Another Fire Department Engulfed In Flames

Oy.

That’s what I thought when I read this article about a Cook County (Illinois) jury that awarded a combined $11,213,000 to a Country Club Hills firefighter in her claim against the city for sex discrimination, sexual harassment, and retaliation.

It seems like yesterday, but it was in fact last month that I told you here about a federal jury award of $3.35 million to a female ex-firefighter in Ohio who alleged continued sexual harassment. And I thought that was a big number.

In a 2012 complaint, the Cook County plaintiff alleged she was passed over for a promotion and retaliated against for reporting misconduct. She later amended her complaint to include allegations that firefighters regularly watched porn at the fire station during work hours and played videos for her to watch to try and intimidate her. When she threatened to sue, her colleagues and supervisors retaliated against her.

In 2015, just before she went on administrative leave, she reported enduring years of verbal abuse from male firefighters. She said they even once broke down the door while she was showering.

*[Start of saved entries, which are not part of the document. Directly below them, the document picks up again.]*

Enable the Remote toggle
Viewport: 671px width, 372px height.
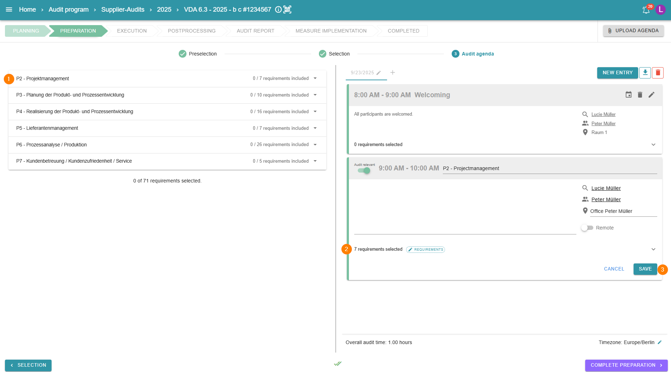click(x=587, y=228)
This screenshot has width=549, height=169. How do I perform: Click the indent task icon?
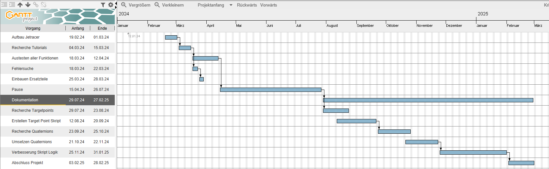[12, 5]
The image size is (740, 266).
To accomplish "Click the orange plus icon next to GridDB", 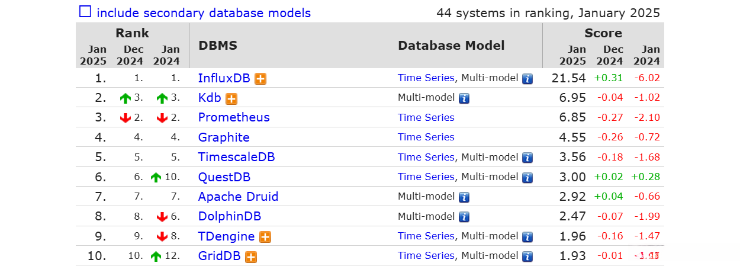I will pos(251,257).
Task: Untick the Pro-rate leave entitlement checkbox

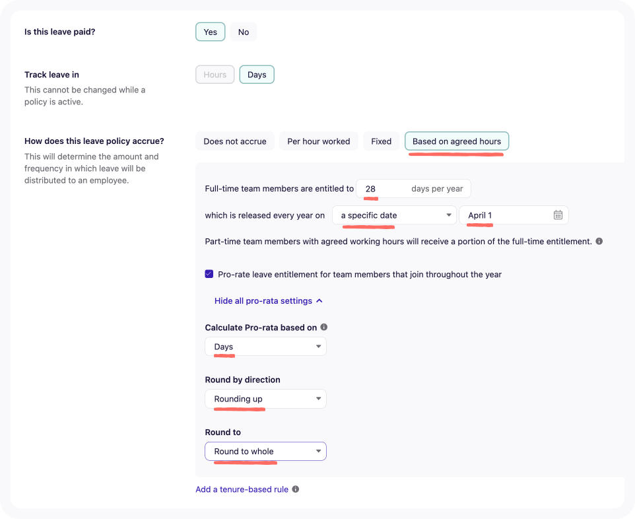Action: coord(209,274)
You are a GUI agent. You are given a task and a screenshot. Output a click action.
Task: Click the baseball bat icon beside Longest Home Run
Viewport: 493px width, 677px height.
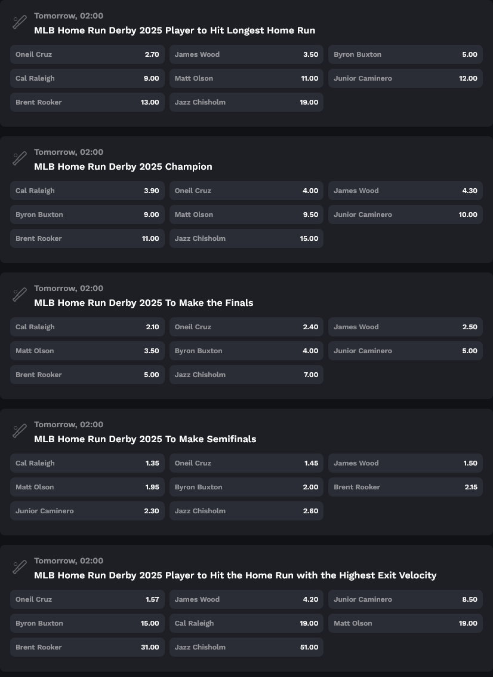click(20, 23)
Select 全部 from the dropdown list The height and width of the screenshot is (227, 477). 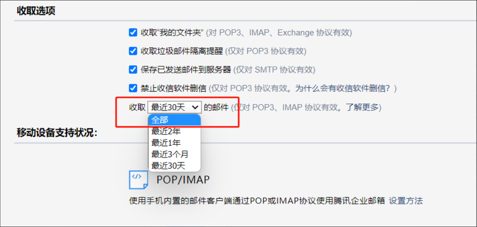[174, 120]
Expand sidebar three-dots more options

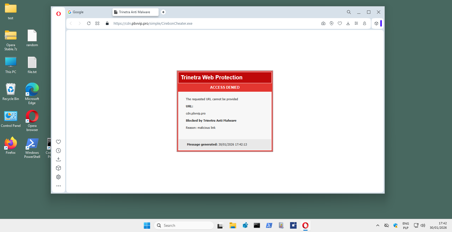[x=58, y=186]
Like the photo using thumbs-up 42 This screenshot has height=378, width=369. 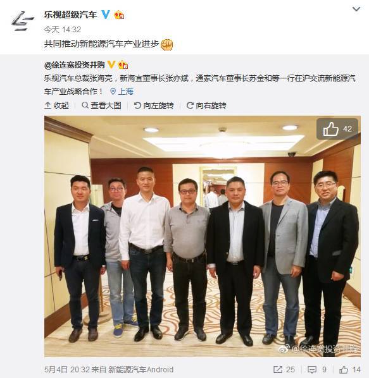[x=337, y=129]
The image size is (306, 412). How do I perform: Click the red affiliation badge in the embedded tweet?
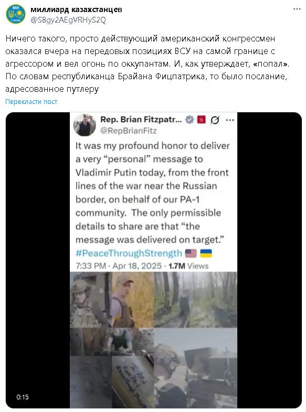click(202, 120)
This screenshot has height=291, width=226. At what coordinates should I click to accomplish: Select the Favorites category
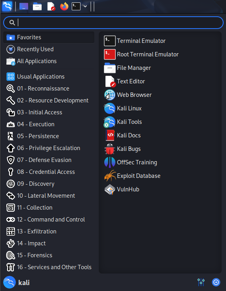[49, 37]
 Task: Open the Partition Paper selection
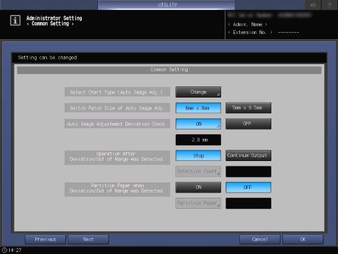coord(198,203)
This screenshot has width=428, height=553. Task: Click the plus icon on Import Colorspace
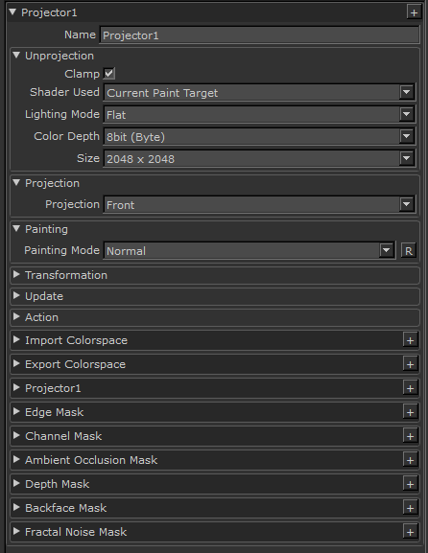click(x=410, y=340)
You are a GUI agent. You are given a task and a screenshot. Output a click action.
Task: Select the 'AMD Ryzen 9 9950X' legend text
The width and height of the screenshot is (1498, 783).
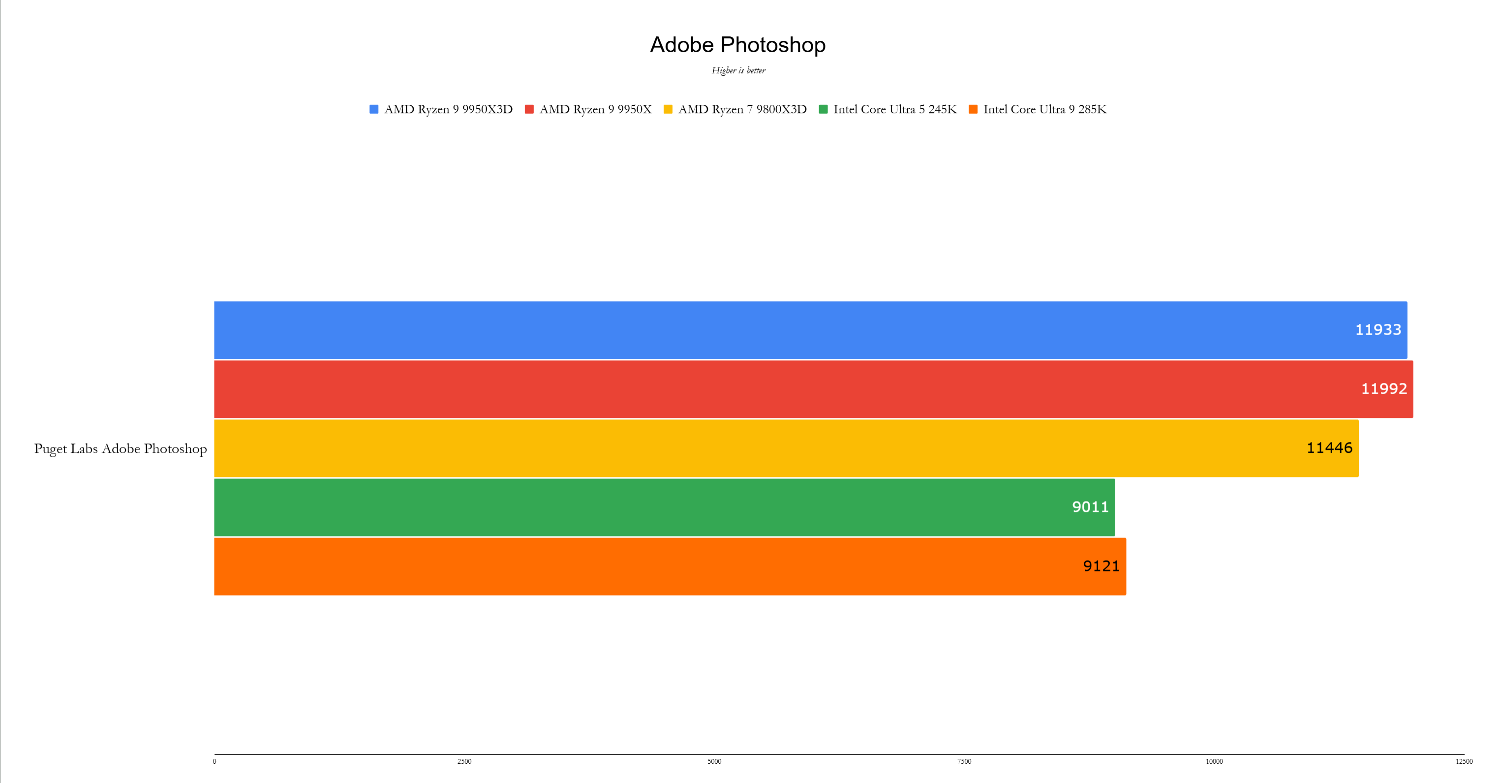click(x=595, y=109)
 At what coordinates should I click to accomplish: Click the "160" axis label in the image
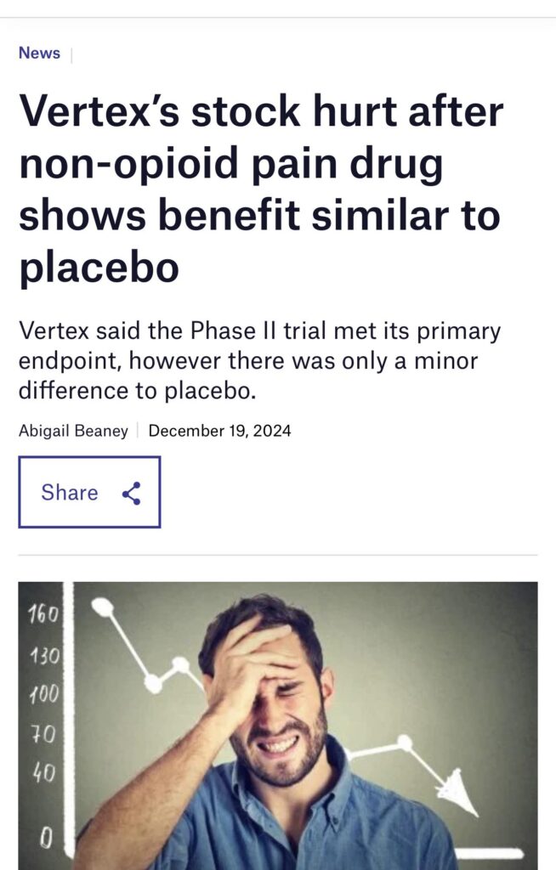43,614
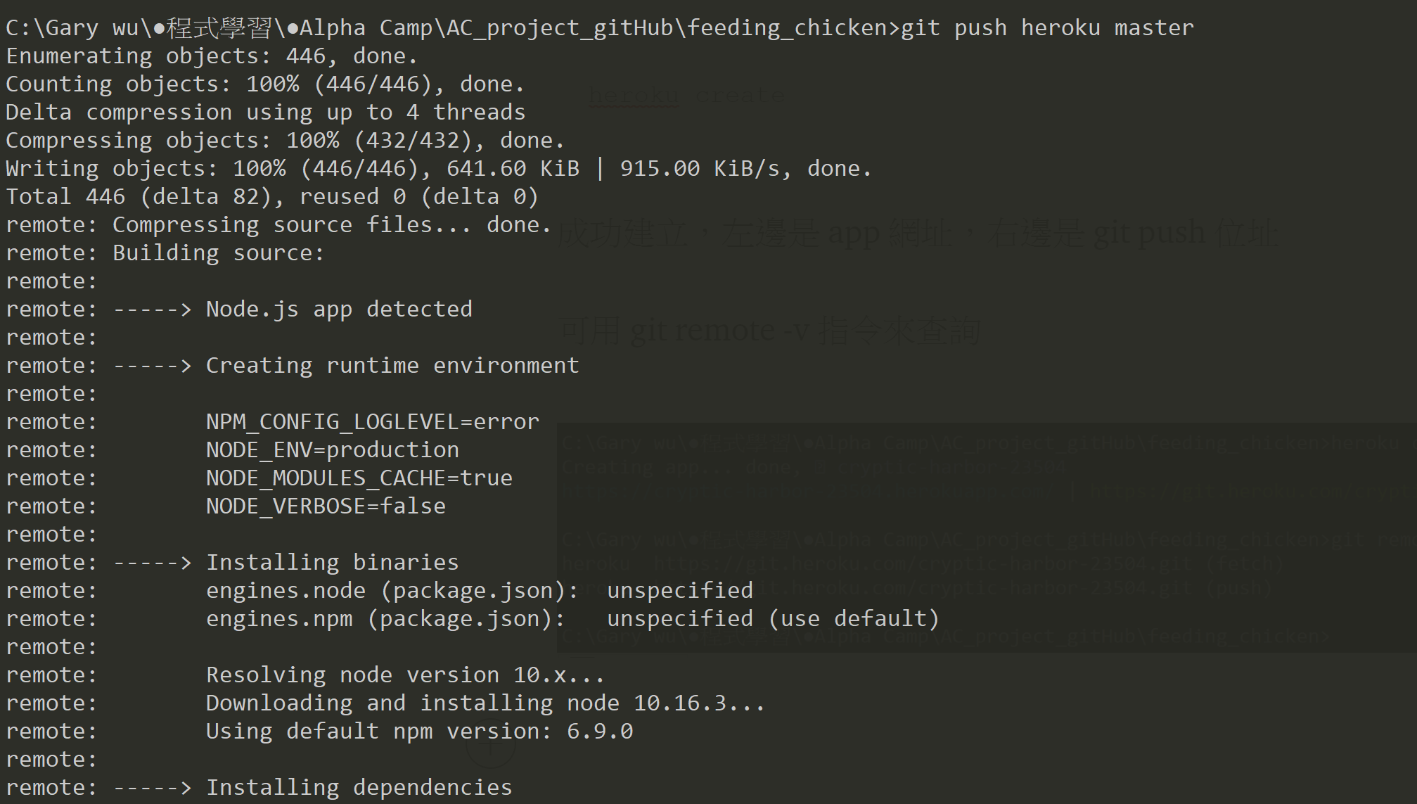Click the NODE_VERBOSE=false variable text

click(x=326, y=506)
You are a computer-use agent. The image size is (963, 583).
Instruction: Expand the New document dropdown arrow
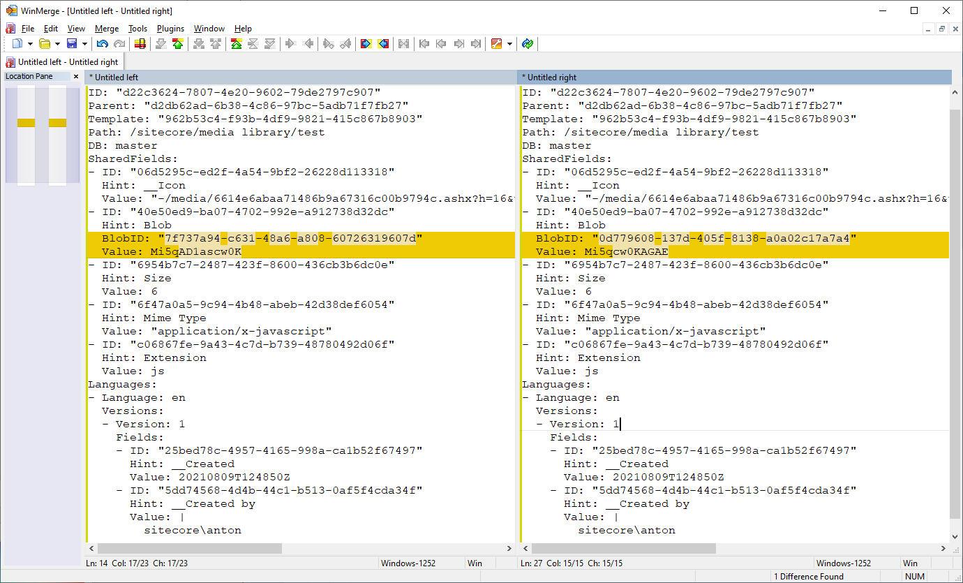point(30,44)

“Then the chief handed [her] a towel and said, ‘Relax, it’s firehouse fun,’” she said.

Fire Departments: ignore this blog—and the law—at your peril.

What Is the Law?

Title VII of the Civil Rights Act of 1964 (Title VII) and myriad state and local laws prohibit  discrimination based on or because of an employee’s inclusion in a protected class such as sex, race, religion, age, disability, or other legally protected characteristic under federal, state, or local anti-discrimination laws. Sexual harassment is a form of sex discrimination just like racial harassment is a form of race discrimination.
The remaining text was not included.